Pourtant, elle se remémore toujours avec regret son île natale. La romancière le dit bien : Héra est « nature », « elle ne pensait plus à rien d’autre qu’à la nature ». Son enfance sur l’Île des paons, en contact direct avec les éléments naturels, a peut-être fait naître en elle des pouvoirs mystérieux, peut-être chamaniques. Elle les aurait malheureusement négligés, à son arrivée à Paris, malgré quelques manifestations épisodiques : « Elle s’allongeait sur son lit, et fermait les yeux jusqu’à sombrer dans un état proche de l’hypnose, un demi-sommeil, dans lequel les sens sont décuplés. Son esprit migrait loin, très loin de son corps, et sa respiration devenait de plus en plus lente, à mesure que son île lui apparaissait de plus en plus proche. » Héra a voulu être photographe, c’est-à-dire une artiste, pour cultiver ce don particulier de voir ce que les autres ne voient pas. Or, le chamanisme, c’est exactement cela : dévoiler le monde, ce qu’a commencé à faire Héra en créant des images avec son appareil photo.
Le vice de l’orgueil
Evidemment, son existence va se compliquer. Croyant choisir la liberté, elle s’enferme dans ses caprices de jeune fille, tourneboulée par un succès public trop immédiat. Il faudra, entre autres, la mort tragique de son petit cousin Hugo, un enfant dont elle s’occupait au début de son séjour, pour lui révéler qu’elle a fait fausse route. Elle aurait dû porter davantage d’attention aux liens familiaux ou amoureux, au lieu de sombrer dans le vice de l’orgueil : « L’orgueil de celle qui méprise un avertissement. L’orgueil des ambitions et des rêves de gloire. L’orgueil qui se regarde le fond de l’œil et ignore la souffrance des autres. »
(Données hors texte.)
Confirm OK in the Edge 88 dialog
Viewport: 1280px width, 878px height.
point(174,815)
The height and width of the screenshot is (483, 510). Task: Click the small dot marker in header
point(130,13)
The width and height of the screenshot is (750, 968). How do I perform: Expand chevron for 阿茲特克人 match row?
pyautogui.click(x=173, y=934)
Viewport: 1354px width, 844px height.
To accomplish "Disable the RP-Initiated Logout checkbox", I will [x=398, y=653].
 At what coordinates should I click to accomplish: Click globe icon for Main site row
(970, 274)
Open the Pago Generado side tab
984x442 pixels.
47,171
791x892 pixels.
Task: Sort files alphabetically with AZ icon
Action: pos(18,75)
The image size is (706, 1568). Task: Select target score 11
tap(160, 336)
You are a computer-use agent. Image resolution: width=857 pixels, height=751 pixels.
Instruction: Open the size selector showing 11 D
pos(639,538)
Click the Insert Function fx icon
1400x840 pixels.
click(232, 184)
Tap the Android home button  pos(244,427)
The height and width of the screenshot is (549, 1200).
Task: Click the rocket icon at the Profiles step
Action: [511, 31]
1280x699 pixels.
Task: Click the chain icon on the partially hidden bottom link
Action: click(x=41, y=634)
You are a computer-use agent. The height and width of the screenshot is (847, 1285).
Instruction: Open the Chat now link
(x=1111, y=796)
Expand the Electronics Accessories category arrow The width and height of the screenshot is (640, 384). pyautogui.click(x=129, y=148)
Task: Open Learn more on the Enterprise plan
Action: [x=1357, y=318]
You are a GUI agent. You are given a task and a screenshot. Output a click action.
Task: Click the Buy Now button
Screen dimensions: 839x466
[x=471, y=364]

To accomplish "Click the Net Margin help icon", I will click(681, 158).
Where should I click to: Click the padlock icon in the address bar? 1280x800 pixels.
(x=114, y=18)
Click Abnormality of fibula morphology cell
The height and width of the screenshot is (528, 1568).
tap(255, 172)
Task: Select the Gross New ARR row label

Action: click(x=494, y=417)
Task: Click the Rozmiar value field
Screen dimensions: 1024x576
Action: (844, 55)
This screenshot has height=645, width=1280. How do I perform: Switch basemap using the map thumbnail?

Le roman de Lilia Hassaine est au bout du compte assez pessimiste. Il montre que la réussite professionnelle n’est pas un but en soi et qu’on ne devrait jamais trahir sa jeunesse. Héra était peut-être une « voyante », mais cette disposition ne lui a rien apporté. L’expression « l’œil du paon » signifierait alors plutôt le mauvais œil, celui qui porte malheur à l’héroïne. In fine, ce roman sensible d’une malédiction, avec sans doute une part autobiographique, est un témoignage sincère sur la vie d’une femme à Paris, en ce début de XXIe siècle.
Lilia Hassaine, L’Œil du paon. Éd. Gallimard, 2019. Disponible dans la collection « Folio ».